A descoberta representa a primeira detecção confirmada de um objeto classificado como RELHIC (Reionization-Limited H I Cloud). O termo se refere a nuvens primitivas de hidrogênio neutro que surgiram nos primórdios do universo, mas que não conseguiram evoluir para galáxias completas por não formarem estrelas.
Estrutura é considerada um “fóssil” do universo primitivo
Segundo os pesquisadores, a Cloud-9 funciona como uma espécie de fóssil cósmico. Por décadas, astrônomos buscaram evidências desse tipo de estrutura teórica, frequentemente chamada de “galáxia que falhou”. A confirmação só foi possível após observações detalhadas do Hubble, que descartaram qualquer presença estelar.
“Esta é a história de uma galáxia que não se formou”, afirmou Alejandro Benitez-Llambay, da Universidade de Milano-Bicocca, na Itália. Segundo ele, a ausência de estrelas é justamente o fator que comprova a teoria sobre esses objetos primordiais.

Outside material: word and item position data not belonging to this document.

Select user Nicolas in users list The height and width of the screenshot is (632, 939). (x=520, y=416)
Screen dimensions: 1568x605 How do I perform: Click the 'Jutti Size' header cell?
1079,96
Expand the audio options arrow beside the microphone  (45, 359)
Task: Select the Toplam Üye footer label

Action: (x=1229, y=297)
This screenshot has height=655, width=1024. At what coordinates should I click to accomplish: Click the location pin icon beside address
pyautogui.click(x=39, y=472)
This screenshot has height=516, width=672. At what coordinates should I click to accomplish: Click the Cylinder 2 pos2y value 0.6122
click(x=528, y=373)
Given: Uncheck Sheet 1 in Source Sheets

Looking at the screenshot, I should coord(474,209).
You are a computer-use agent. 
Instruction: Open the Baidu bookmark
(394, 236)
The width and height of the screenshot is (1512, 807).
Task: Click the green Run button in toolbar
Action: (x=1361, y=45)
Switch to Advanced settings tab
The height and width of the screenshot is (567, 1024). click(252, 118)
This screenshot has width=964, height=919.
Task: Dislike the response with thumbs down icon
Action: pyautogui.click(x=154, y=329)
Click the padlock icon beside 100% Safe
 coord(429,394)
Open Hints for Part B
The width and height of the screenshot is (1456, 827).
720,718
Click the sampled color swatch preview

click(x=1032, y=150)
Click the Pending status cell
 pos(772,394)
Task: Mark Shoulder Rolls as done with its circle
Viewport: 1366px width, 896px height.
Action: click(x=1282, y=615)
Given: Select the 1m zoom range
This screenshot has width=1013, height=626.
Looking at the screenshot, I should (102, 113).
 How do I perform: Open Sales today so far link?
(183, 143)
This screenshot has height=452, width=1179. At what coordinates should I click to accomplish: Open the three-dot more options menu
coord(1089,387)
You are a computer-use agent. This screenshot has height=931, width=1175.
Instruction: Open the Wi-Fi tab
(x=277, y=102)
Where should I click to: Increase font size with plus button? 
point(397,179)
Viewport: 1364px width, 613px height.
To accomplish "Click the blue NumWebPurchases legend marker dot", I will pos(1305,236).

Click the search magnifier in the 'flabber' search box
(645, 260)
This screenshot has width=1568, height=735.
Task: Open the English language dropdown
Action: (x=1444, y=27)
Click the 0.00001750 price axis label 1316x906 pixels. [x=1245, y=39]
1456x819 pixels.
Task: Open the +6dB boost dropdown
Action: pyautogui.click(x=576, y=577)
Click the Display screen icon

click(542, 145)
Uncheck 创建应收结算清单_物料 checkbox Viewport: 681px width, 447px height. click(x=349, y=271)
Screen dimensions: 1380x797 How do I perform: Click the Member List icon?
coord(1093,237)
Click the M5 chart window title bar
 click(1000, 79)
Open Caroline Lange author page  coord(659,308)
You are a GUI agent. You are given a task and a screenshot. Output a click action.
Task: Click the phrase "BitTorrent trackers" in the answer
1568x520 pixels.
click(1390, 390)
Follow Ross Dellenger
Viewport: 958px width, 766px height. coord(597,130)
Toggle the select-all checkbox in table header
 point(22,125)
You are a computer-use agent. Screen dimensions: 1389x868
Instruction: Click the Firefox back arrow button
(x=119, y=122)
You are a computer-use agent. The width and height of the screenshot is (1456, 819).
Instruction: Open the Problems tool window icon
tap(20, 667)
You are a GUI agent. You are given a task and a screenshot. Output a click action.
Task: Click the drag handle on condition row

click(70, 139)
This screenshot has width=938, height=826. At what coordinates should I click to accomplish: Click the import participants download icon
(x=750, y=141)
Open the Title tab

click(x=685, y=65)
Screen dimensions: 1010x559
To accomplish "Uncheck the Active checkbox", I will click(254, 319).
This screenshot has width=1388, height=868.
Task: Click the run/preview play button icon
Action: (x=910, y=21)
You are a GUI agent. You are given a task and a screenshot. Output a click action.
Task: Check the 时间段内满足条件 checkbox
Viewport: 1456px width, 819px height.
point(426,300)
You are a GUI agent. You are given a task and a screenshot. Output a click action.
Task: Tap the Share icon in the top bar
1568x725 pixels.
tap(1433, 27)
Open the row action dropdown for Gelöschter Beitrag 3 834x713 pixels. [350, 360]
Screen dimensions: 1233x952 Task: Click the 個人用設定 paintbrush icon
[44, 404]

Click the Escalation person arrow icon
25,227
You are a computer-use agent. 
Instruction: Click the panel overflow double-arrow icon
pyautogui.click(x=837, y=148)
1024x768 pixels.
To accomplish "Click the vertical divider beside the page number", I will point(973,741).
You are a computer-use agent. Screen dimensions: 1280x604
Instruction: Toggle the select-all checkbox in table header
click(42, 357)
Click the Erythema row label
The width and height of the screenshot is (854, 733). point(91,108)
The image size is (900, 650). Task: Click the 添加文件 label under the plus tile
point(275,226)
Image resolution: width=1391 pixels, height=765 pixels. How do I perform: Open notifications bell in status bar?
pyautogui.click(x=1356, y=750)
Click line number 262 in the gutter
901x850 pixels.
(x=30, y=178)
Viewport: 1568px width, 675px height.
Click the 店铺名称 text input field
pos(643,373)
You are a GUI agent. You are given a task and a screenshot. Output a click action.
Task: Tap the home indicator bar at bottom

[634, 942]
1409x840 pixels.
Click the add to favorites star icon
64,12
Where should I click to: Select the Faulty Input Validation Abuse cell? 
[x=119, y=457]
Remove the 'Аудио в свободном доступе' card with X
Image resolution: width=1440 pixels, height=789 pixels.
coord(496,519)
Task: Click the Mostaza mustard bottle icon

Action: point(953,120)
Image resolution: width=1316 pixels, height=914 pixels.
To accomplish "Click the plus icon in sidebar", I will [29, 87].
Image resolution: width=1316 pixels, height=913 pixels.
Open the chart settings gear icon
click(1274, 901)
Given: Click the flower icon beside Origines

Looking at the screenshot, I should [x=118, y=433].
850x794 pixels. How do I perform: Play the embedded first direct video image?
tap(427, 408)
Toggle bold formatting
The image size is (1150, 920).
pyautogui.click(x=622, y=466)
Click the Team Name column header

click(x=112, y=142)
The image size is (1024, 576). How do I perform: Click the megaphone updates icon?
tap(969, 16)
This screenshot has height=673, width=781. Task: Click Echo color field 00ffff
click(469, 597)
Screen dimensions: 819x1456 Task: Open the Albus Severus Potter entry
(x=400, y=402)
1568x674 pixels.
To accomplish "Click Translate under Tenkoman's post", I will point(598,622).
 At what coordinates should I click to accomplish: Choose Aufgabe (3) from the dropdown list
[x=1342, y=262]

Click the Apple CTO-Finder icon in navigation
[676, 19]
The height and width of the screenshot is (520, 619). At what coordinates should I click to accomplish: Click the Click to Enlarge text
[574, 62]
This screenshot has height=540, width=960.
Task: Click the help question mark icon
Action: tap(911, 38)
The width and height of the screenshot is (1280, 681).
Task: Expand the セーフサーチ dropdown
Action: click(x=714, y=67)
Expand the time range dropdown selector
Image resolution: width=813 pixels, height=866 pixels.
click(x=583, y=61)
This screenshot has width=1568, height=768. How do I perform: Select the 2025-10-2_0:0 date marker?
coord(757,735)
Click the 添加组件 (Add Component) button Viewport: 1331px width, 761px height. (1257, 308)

Outro integrante da equipe, Andrew Fox, ligado à Associação de Universidades para Pesquisa em Astronomia (AURA/STScI), destacou que a Cloud-9 oferece uma rara oportunidade de observar diretamente estruturas dominadas por matéria escura. “Ela nos dá um vislumbre do universo escuro, que normalmente não emite luz e é extremamente difícil de detectar”, explicou.
Dados revelam massa e formato incomuns
Astrônomos já estudaram diversas nuvens de hidrogênio próximas à Via Láctea, mas a Cloud-9 se destaca por ser menor, mais compacta e altamente esférica. Seu núcleo, composto por hidrogênio neutro, possui cerca de 4.900 anos-luz de diâmetro.
As medições indicam que o gás presente na nuvem equivale a aproximadamente um milhão de vezes a massa do Sol. A partir do equilíbrio entre a pressão do gás e a gravidade, os cientistas estimam que a quantidade de matéria escura associada à Cloud-9 chegue a cerca de cinco bilhões de massas solares.
Avanço no estudo da matéria escura e da formação de galáxias
A descoberta reforça a hipótese de que existam muitas outras pequenas estruturas dominadas por matéria escura espalhadas pelo universo — galáxias que não chegaram a se formar. O estudo amplia o entendimento sobre o universo primordial e destaca a importância de observar não apenas estrelas, mas também gás e matéria escura para compreender a evolução cósmica.